[Start Input]

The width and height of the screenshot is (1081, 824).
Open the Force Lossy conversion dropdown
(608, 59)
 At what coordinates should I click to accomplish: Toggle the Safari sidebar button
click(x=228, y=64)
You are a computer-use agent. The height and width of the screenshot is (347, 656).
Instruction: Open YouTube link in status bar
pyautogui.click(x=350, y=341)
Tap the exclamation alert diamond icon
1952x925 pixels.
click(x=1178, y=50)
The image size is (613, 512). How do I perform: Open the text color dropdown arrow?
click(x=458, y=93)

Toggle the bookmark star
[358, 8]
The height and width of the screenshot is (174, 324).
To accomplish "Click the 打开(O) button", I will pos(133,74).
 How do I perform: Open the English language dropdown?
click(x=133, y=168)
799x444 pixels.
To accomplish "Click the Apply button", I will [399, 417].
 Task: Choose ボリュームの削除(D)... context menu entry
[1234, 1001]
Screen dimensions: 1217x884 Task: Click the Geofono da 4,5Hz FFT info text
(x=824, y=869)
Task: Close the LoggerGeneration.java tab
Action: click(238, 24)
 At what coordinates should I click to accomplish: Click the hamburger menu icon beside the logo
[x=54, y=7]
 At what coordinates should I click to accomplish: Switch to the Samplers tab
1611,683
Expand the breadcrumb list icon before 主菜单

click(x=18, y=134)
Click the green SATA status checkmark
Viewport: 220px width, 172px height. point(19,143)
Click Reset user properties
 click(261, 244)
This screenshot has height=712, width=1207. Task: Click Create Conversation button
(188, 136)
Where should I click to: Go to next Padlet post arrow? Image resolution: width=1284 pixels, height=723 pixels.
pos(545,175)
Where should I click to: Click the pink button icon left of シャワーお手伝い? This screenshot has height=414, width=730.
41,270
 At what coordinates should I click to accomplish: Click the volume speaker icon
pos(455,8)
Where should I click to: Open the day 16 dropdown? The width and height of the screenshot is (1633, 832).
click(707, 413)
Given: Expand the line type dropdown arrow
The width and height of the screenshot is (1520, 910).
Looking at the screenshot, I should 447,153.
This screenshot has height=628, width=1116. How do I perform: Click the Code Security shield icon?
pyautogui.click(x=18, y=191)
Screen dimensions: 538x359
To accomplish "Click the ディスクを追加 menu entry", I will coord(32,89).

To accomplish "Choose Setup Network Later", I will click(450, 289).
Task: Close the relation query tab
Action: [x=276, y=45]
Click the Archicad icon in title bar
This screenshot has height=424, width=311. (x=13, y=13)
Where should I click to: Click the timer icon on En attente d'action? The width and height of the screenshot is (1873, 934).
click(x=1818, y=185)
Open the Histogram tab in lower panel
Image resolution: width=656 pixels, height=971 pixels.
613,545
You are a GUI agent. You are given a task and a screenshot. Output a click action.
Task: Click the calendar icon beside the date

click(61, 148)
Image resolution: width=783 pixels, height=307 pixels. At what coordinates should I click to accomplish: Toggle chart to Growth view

[End Input]

Required work: State how many lines in the rows above contain the word "beside". Give only the number.

Task result: 2